Discover Rome

16 Sep

Forum of Caesar

The need to renew the most ancient administrative and law structures and to adapt them to the city’s new dimension was the pretext that Julius Caesar used to finish a brilliant initiative of self-representation by creating one of the biggest architectural complexes of that time, connecting it to his name and to the one of his family: The Giulia’s.

The area chosen by Caesar where to build the new forum was densely inhabited, as the recent archaeological findings show, and the strong economic commitment he provided in the purchase of private properties, as written on the ancient literary sources (from sixty to one hundred million of sesterces, which represented an enormous sum taking in consideration that the State annually spent twelve millions of sesterces for the maintenance of a legion).

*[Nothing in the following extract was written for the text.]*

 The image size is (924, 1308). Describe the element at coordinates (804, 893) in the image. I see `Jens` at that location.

After demolishing the expropriated buildings, Caesar ordered also some strong levelling works of the area in order to obtain the floors destined to guest the parts of the factory of the new forum made of a rectangular square of about 100×50 meters, paved in travertine plates, with colonnades on the three sides and with the temple of Mother Venus deeply recessed  in the south side according to the Italic and late Hellenistic use.

The structure was characterized by a total axiality and by the dominating presence of the temple.

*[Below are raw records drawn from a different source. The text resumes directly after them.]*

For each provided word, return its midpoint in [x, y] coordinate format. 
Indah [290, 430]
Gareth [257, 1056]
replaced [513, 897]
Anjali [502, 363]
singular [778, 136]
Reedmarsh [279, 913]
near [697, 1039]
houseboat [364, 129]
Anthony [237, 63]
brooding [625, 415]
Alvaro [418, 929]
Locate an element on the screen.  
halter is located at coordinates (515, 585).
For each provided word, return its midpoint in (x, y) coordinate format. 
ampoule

This is in fact the difference to the Fori Imperiali, conceived as fence area of the temples and the squares (agoras) of the most ancient Greece, which served as attraction of the civil life with their role of market and gathering place for the population.

The agoras were also inserted in a rational urban and road system whereas the Forums were closed spaces and visibly separate both from the outside and by very high delimitation walls and by their parts of the factory.

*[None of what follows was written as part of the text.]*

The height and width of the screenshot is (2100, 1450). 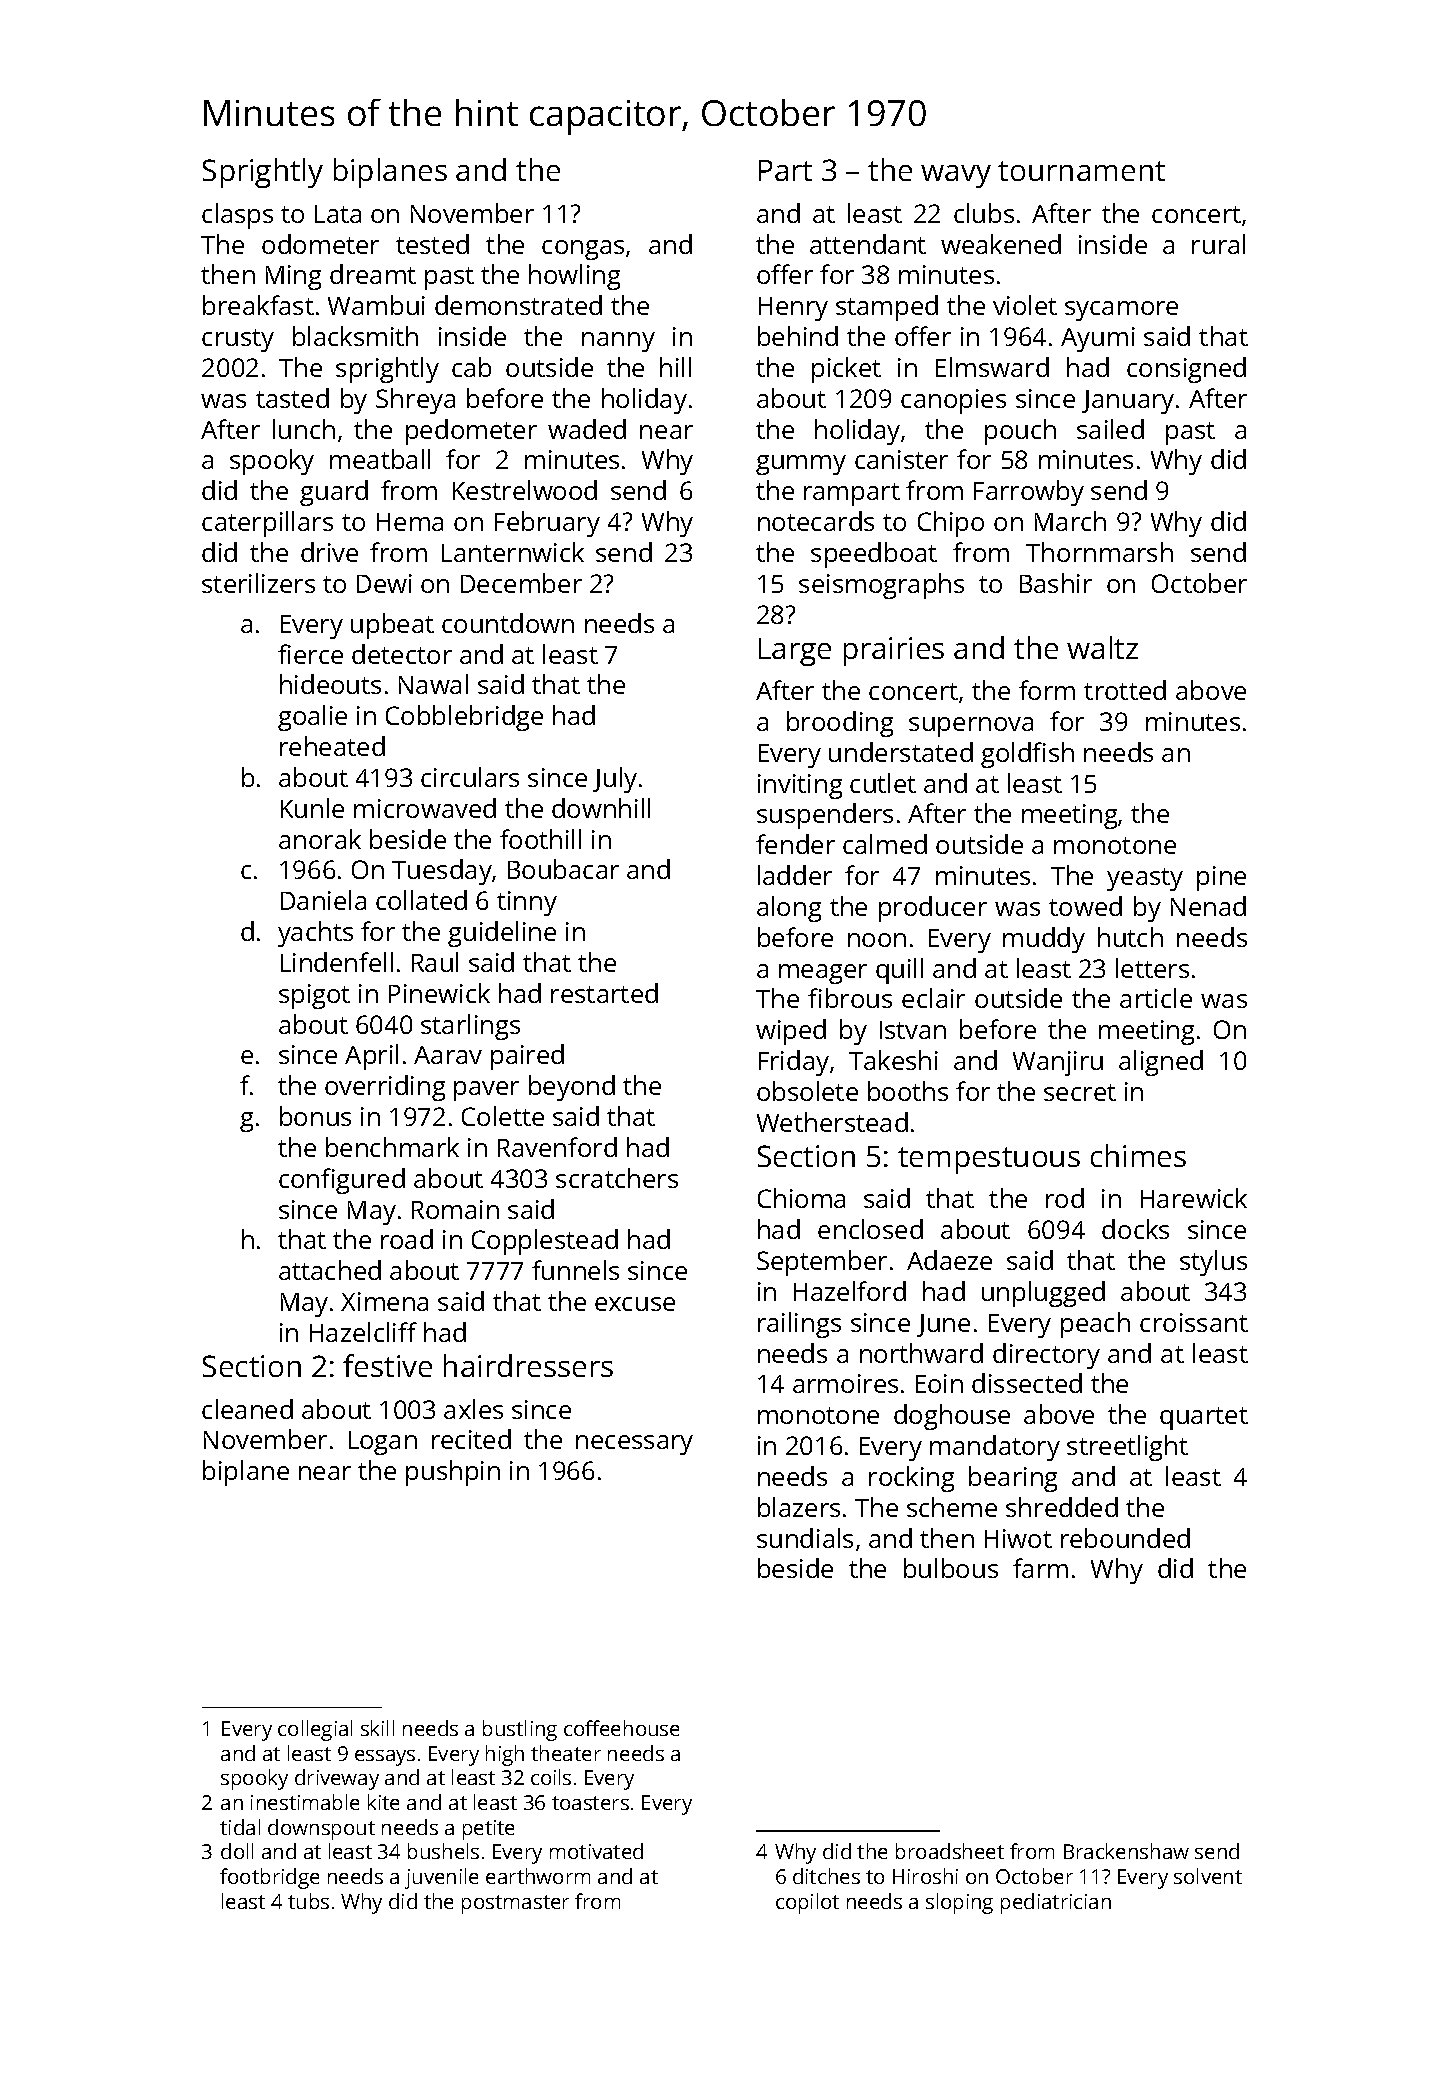 I want to click on quartet, so click(x=1204, y=1418).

In the square there might have been Caesar’s bronze equestrian statue (The Equus Caesaris), cited by many ancient authors and the horse Bucefalo sculpted by Lisippo which probably was used again for Alexander the Great, following a characteristic tendency of many ancient greats to get people and their ventures closer to those of the Macedonian captain to indirectly obtain a bigger glory (imitatio Alexandri).

Plinius the Old, tells us about the existence of a real art gallery inside the Forum that included paintings of the best Greek painters in addition to the many sculpture masterpieces and art objects.

It is likely that the construction of a new Curia was already included in Caesar’s original project, tightly linked to its Forum and also destined to stay attached to its name and the one of its family.

The construction of the new Curia was in fact approved by the Senate only at the start of the year 44 BC, two years from the inauguration of the Forum and Caesar’s date of death, who probably not even saw the start of it.

The event certainly caused an interruption of the works, which started again in the year 42 BC, thanks to a Senate law that allowed the works to be carried on.

These terminated in the year 29 BC by Augustus, who finished the forum and opened the same Curia which was named Iulia, by Caesar and his family.

Trajan, following the orographic levelling between the Quirinale and the Campidoglio that emptied a large area next to Venus’s temple, inserted between this and the Clivus Argentarius, a colonnade with two naves, with brick pillars connected by vaults, that represented a kind of extension of the occidental colonnades of the same forum, identified with the Basilica Argentaria, cited by the Region Catalogues.

The emperor himself intervened also on the Caesarian spaces creating a big semi-circular latrine (forica), equipped with a heating system and with an entrance from the Clivus Argentarius that maybe was symmetrically replicated on the opposite side of the structure.

A big change of Caesar’s Forum appearance occurred when, after a devastating fire of the year 283 AD, the emperor Diocletian followed by Maxentius took action in repairing the serious damages.